Simon said he was going to run the 5K at this year’s Miles for Midwives. He’s done a 1K, he’s done a 1 mile, he’s killed the peewee race. He was ready for the real deal. Or so he thought. We knew he could do it, but we also knew it would be harder than he thought it would be. If he was willing to try it, however, we were willing to get him through to the end.
The plan was for Micah to actually run the race because he had a better shot than I did of doing well. I would run with Simon and push Oliver and Elsa in the stroller. Micah would come meet up with us after he finished and make sure we were doing okay. I expected Micah to catch up to us around the halfway point, but we were well into mile 2 before we saw him coming our way. He was feeling good with a 4th place finish and a 19:17 time. (Rock on!)
Meanwhile, Simon was realizing that running races can be hard. He’d cruised through the first (downhill) half mile, like I knew he would, and then reality set in. He wanted to slow down, so we did. He wanted to walk, so we did . . . for a little bit. After that, I coached him through one run-walk cycle about every quarter mile. He was willing to go with my plan, even though by mile 1 he was griping about how I’d neglected his training. He could have lost trust in me as a coach, but he didn’t. Instead he would say things like, “We have one more INCH!” or, “We’ll stop at the next lamppost!” and the do whatever I told him he could do.

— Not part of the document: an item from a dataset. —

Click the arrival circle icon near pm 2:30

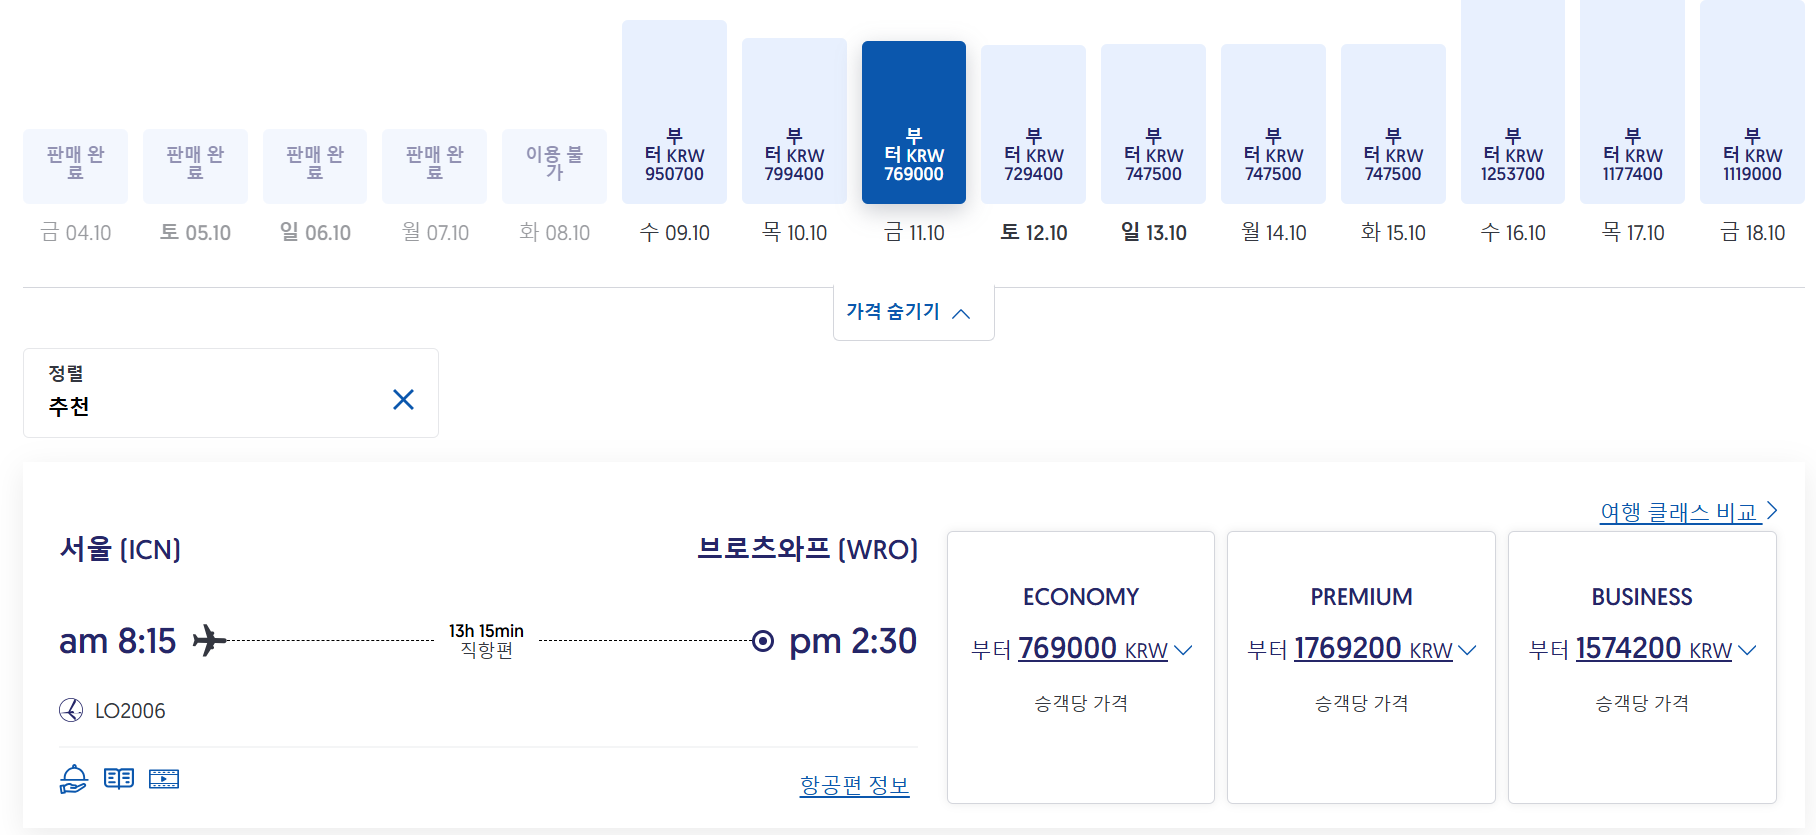pos(764,641)
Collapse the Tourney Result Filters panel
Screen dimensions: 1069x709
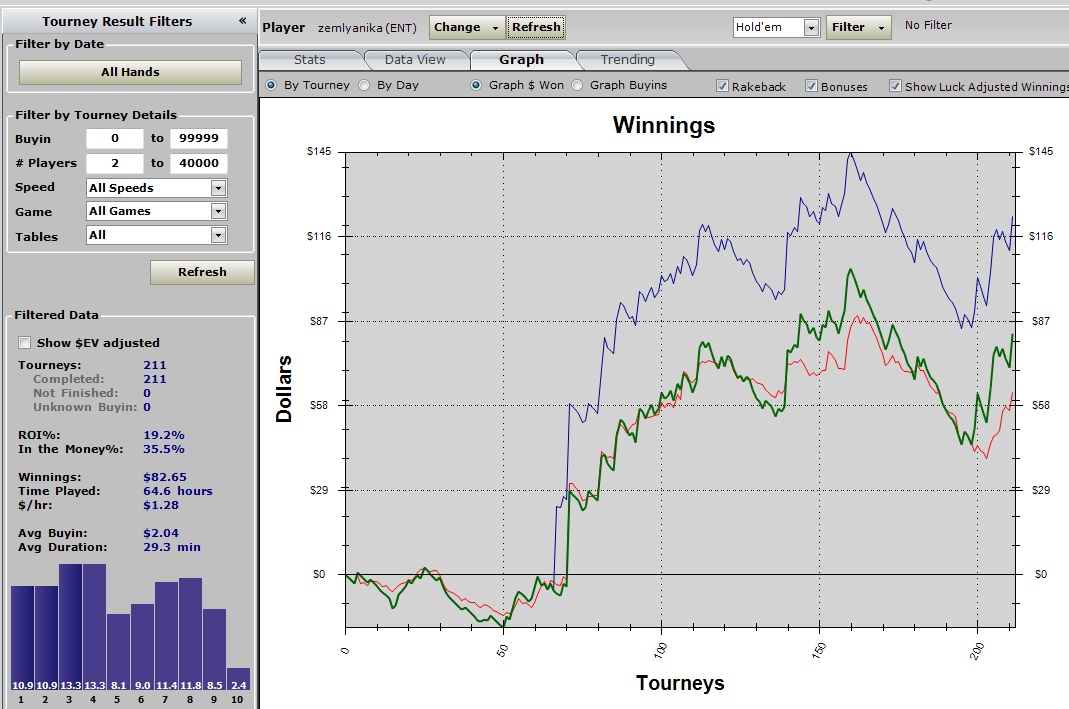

I knew he was just fine when we were running up the hill and he noticed two airplane exhaust tracks had crossed in the sky to make an X. He was suddenly cheerful and chipper as can be and imagining that they were playing a giant game of tic-tac-toe in the sky, and that the board was so big he couldn’t even see it. He didn’t even notice that we were running up the hill.
Once Micah caught up to us and reminded me that I should have been giving Simon water throughout the race, the boy did great. He ran the last half mile without any walk breaks. And he even got a little competitive and decided to beat a couple of 10-year-old girls that were ahead of him. As we neared the finish line Micah ran ahead of us again, this time with the camera, so we could document the moment. It was pretty awesome, not only because a 43-minute 5K is nothing to sneeze at (especially when you are 5 years old), but because Simon ran straight into the tape that was marking the finish line corral thinking he was “breaking the tape.” We didn’t catch that bit on camera, but it is etched on my heart.
We stuck around afterward for the awards ceremony so that Micah could get his medal (he placed in his age group even though he was just off the podium in the men’s race), and the boys got their faces painted. Would you believe it if I told you that Simon’s first choice for how he wanted his face painted was the Queen of England? Believe it. After the face-painter tried to figure out how to do that for a bit, he changed his mind and went with Spiderman instead. Which was too bad because I knew he didn’t really want Spiderman and he probably knows more about the Queen of England than he does about Spiderman, but whatever. Oliver went with the tiger, which suited him nicely.
In sum: perfect day, perfect race, my kid is awesome. The end.